I Shall Survive Using Potions!, Vol. 3

By FUNA and Sukima. Released in Japan by Kodansha. Released in North America by J-Novel Club. Translated by Hiroya Watanabe.

I’m at a loss for words to an extent. It can’t be that the author read my reviews – they’re in Japan, and this volume was out before the series started here. I double checked, and it didn’t change companies or anything like that. Perhaps someone told the author that an anime might be a possibility? But yes, it’s very clear that between the second and third book – actually, more like “after the timeskip” now that I think about it – the author acceded to the requests to dial Kaoru back a lot. She’s still very snarky, and won’t hesitate to mock and belittle obviously arrogant noble guys, but she’s (mostly) found an emotional center and is actually doing what I thought she would do when the book began – running a small potion store in a large city.
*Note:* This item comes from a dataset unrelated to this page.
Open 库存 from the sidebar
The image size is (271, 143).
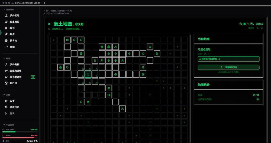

I guess the answer to “how to solve a problem like Kaoru” is “keep her away from war”. Not that this has suddenly turned into a Slow Life title or anything. Trouble continues to follow Kaoru around. But she’s now a standard OP FUNA heroine, and not “will she turn evil?”.

As noted, Kaoru and her newly adopted daughter are starting a potion shop. But no overpowered healing potions this time around, just normal minor illness stuff like “soldier’s disease” (athlete’s foot). She makes the potions good enough to be palliative, but not curative forever, so they have to come back to buy new ones. But things aren’t easy. Soldier’s Disease is far more of an issue in this military town than she suspected. She’s being asked to join an association and give up her secrets. There’s a deadly disease killing people in a village a few days away. The “distortion” that the goddess had warned her about actually appears. No one will buy her shampoo/makeup products. No one prefers her “standard” box lunches. And worst of all, she’s still not attracting husband material. Can she put down roots in this town, or is it time to move on?

Now, don’t panic. Kaoru is still easily the meanest of the FUNA heroines. But she’s not getting revenge that may literally get people executed this time around. She’s also doing great things for the military, finding lost treasures for poor nobles, giving money to orphans and street urchins, and of course, preventing the world from being ravaged by disease. She’s become a heroine, rather than an anti-heroine. It’s fun to see, but it does make this a bit less of a must read as there’s no longer any sense that she’s going to completely lose it the way there was during the war last volume. The rest of the running gags are present and correct, including the rest of her group being so devoted to her safety that they all fall over each other to protect her from enemies, and don’t go on dates because that would take away from protecting Kaoru time. And of course there is Kaoru’s lack of self-awareness, as she, like Mile, occasionally talks about being a normal girl, to everyone’s amusement.

In the end, dialing Kaoru back is good for the future of the series. And it’s still a light, breezy read. But I miss my jaw dropping, I will admit.